- What the task asks
Give the data again exactly as it appears.

----------

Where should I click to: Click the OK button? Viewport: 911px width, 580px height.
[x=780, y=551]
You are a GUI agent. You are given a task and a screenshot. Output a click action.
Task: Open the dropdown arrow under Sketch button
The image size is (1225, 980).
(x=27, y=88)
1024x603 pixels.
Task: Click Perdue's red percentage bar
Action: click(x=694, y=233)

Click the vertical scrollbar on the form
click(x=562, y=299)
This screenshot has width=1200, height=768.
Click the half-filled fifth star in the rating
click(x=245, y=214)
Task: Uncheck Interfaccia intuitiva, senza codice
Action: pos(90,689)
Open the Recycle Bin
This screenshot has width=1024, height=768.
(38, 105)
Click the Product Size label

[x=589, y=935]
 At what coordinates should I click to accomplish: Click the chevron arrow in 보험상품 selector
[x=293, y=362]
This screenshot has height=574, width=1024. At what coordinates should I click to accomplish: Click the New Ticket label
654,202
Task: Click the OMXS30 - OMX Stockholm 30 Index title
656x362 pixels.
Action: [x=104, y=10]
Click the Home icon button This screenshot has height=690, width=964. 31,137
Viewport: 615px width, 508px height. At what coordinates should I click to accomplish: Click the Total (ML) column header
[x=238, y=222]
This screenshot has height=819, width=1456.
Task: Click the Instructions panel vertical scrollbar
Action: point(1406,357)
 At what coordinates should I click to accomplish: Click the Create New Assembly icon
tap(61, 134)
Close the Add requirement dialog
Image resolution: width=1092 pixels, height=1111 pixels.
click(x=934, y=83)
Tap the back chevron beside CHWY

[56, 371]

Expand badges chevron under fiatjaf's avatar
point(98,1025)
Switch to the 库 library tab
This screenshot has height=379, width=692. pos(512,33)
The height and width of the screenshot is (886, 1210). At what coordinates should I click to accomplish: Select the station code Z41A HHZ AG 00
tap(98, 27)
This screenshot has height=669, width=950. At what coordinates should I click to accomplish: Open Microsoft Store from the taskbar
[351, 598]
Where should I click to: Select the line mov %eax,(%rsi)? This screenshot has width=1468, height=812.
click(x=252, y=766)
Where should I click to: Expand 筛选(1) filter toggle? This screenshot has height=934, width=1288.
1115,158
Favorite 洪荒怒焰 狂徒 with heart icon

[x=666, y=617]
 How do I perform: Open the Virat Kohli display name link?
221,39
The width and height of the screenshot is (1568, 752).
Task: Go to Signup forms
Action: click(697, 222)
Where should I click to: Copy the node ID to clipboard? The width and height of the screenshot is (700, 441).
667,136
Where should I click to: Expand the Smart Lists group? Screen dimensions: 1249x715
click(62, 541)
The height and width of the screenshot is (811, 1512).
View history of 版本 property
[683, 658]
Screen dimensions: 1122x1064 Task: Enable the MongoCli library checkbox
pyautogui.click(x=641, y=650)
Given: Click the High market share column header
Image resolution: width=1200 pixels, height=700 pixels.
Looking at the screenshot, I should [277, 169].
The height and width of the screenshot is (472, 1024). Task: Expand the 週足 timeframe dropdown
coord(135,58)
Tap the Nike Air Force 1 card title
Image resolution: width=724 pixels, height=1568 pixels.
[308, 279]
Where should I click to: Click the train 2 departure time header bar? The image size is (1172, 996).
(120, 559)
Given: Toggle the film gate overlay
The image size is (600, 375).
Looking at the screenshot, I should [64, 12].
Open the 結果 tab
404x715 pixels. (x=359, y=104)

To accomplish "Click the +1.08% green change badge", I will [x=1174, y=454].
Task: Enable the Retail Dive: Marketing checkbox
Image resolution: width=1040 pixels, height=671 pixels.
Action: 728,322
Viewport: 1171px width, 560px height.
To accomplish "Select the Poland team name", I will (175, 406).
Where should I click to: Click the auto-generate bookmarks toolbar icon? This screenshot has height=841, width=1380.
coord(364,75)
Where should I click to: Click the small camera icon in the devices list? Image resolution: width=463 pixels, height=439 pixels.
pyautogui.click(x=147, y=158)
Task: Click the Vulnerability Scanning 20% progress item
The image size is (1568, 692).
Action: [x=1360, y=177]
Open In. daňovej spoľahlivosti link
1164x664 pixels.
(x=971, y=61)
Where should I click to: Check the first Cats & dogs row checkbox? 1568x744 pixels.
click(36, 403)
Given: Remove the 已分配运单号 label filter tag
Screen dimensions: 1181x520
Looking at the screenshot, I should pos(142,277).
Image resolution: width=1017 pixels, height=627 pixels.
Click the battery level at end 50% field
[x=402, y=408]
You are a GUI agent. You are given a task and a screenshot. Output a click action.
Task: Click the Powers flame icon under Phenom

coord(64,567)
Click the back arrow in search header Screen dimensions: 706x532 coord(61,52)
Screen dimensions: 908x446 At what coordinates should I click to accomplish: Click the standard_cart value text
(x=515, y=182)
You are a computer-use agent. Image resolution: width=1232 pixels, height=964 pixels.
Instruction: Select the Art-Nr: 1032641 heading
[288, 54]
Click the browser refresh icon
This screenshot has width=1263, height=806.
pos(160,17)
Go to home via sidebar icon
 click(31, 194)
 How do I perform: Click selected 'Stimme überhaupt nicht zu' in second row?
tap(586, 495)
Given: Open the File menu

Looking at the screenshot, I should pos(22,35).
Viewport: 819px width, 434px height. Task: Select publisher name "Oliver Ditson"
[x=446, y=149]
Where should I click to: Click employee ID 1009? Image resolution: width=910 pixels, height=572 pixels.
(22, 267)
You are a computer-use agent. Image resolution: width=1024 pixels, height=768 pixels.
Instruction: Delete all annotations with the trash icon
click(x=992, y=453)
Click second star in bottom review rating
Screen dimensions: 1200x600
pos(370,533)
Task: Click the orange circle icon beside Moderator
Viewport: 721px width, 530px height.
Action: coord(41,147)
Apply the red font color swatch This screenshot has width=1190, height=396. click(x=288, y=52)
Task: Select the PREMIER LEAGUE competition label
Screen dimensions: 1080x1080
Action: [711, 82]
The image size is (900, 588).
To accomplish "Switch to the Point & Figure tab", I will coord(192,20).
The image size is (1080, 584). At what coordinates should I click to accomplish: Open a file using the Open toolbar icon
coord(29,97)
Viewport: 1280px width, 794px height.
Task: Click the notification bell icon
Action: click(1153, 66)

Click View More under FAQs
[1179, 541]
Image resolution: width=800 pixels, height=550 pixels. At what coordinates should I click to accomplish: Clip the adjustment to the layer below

----------

- Answer to this exercise
Where should I click to: Click the OK button? Viewport: 911px width, 580px height.
[x=780, y=551]
You are a GUI agent. You are given a task and a screenshot. Output a click action.
Task: Open the dropdown arrow under Sketch button
The image size is (1225, 980).
(x=27, y=88)
1024x603 pixels.
Task: Click Perdue's red percentage bar
Action: click(x=694, y=233)

Click the vertical scrollbar on the form
click(x=562, y=299)
This screenshot has width=1200, height=768.
Click the half-filled fifth star in the rating
click(x=245, y=214)
Task: Uncheck Interfaccia intuitiva, senza codice
Action: pos(90,689)
Open the Recycle Bin
This screenshot has width=1024, height=768.
(38, 105)
Click the Product Size label

[x=589, y=935]
 At what coordinates should I click to accomplish: Click the chevron arrow in 보험상품 selector
[x=293, y=362]
This screenshot has height=574, width=1024. At what coordinates should I click to accomplish: Click the New Ticket label
654,202
Task: Click the OMXS30 - OMX Stockholm 30 Index title
656x362 pixels.
Action: [x=104, y=10]
Click the Home icon button This screenshot has height=690, width=964. 31,137
Viewport: 615px width, 508px height. At what coordinates should I click to accomplish: Click the Total (ML) column header
[x=238, y=222]
This screenshot has height=819, width=1456.
Task: Click the Instructions panel vertical scrollbar
Action: point(1406,357)
 At what coordinates should I click to accomplish: Click the Create New Assembly icon
tap(61, 134)
Close the Add requirement dialog
Image resolution: width=1092 pixels, height=1111 pixels.
click(x=934, y=83)
Tap the back chevron beside CHWY

[56, 371]

Expand badges chevron under fiatjaf's avatar
point(98,1025)
Switch to the 库 library tab
This screenshot has height=379, width=692. pos(512,33)
The height and width of the screenshot is (886, 1210). At what coordinates should I click to accomplish: Select the station code Z41A HHZ AG 00
tap(98, 27)
This screenshot has height=669, width=950. At what coordinates should I click to accomplish: Open Microsoft Store from the taskbar
[351, 598]
Where should I click to: Select the line mov %eax,(%rsi)? This screenshot has width=1468, height=812.
click(x=252, y=766)
Where should I click to: Expand 筛选(1) filter toggle? This screenshot has height=934, width=1288.
1115,158
Favorite 洪荒怒焰 狂徒 with heart icon

[x=666, y=617]
 How do I perform: Open the Virat Kohli display name link?
221,39
The width and height of the screenshot is (1568, 752).
Task: Go to Signup forms
Action: click(697, 222)
Where should I click to: Copy the node ID to clipboard? The width and height of the screenshot is (700, 441).
667,136
Where should I click to: Expand the Smart Lists group? Screen dimensions: 1249x715
click(62, 541)
The height and width of the screenshot is (811, 1512).
View history of 版本 property
[683, 658]
Screen dimensions: 1122x1064 Task: Enable the MongoCli library checkbox
pyautogui.click(x=641, y=650)
Given: Click the High market share column header
Image resolution: width=1200 pixels, height=700 pixels.
Looking at the screenshot, I should [277, 169].
The height and width of the screenshot is (472, 1024). Task: Expand the 週足 timeframe dropdown
coord(135,58)
Tap the Nike Air Force 1 card title
Image resolution: width=724 pixels, height=1568 pixels.
[308, 279]
Where should I click to: Click the train 2 departure time header bar? The image size is (1172, 996).
(120, 559)
Given: Toggle the film gate overlay
The image size is (600, 375).
Looking at the screenshot, I should [64, 12].
Open the 結果 tab
404x715 pixels. (x=359, y=104)

To accomplish "Click the +1.08% green change badge", I will [x=1174, y=454].
Task: Enable the Retail Dive: Marketing checkbox
Image resolution: width=1040 pixels, height=671 pixels.
Action: 728,322
Viewport: 1171px width, 560px height.
To accomplish "Select the Poland team name", I will (175, 406).
Where should I click to: Click the auto-generate bookmarks toolbar icon? This screenshot has height=841, width=1380.
coord(364,75)
Where should I click to: Click the small camera icon in the devices list? Image resolution: width=463 pixels, height=439 pixels.
pyautogui.click(x=147, y=158)
Task: Click the Vulnerability Scanning 20% progress item
The image size is (1568, 692).
Action: [x=1360, y=177]
Open In. daňovej spoľahlivosti link
1164x664 pixels.
(x=971, y=61)
Where should I click to: Check the first Cats & dogs row checkbox? 1568x744 pixels.
click(36, 403)
Given: Remove the 已分配运单号 label filter tag
Screen dimensions: 1181x520
Looking at the screenshot, I should pos(142,277).
Image resolution: width=1017 pixels, height=627 pixels.
Click the battery level at end 50% field
[x=402, y=408]
You are a GUI agent. You are given a task and a screenshot. Output a click action.
Task: Click the Powers flame icon under Phenom

coord(64,567)
Click the back arrow in search header Screen dimensions: 706x532 coord(61,52)
Screen dimensions: 908x446 At what coordinates should I click to accomplish: Click the standard_cart value text
(x=515, y=182)
You are a computer-use agent. Image resolution: width=1232 pixels, height=964 pixels.
Instruction: Select the Art-Nr: 1032641 heading
[288, 54]
Click the browser refresh icon
This screenshot has width=1263, height=806.
pos(160,17)
Go to home via sidebar icon
 click(31, 194)
 How do I perform: Click selected 'Stimme überhaupt nicht zu' in second row?
tap(586, 495)
Given: Open the File menu

Looking at the screenshot, I should pos(22,35).
Viewport: 819px width, 434px height. Task: Select publisher name "Oliver Ditson"
[x=446, y=149]
Where should I click to: Click employee ID 1009? Image resolution: width=910 pixels, height=572 pixels.
(22, 267)
You are a computer-use agent. Image resolution: width=1024 pixels, height=768 pixels.
Instruction: Delete all annotations with the trash icon
click(x=992, y=453)
Click second star in bottom review rating
Screen dimensions: 1200x600
pos(370,533)
Task: Click the orange circle icon beside Moderator
Viewport: 721px width, 530px height.
Action: coord(41,147)
Apply the red font color swatch This screenshot has width=1190, height=396. click(x=288, y=52)
Task: Select the PREMIER LEAGUE competition label
Screen dimensions: 1080x1080
Action: [711, 82]
The image size is (900, 588).
To accomplish "Switch to the Point & Figure tab", I will coord(192,20).
The image size is (1080, 584). At what coordinates should I click to accomplish: Open a file using the Open toolbar icon
coord(29,97)
Viewport: 1280px width, 794px height.
Task: Click the notification bell icon
Action: click(1153, 66)

Click View More under FAQs
[1179, 541]
Image resolution: width=800 pixels, height=550 pixels. At what coordinates should I click to accomplish: Clip the adjustment to the layer below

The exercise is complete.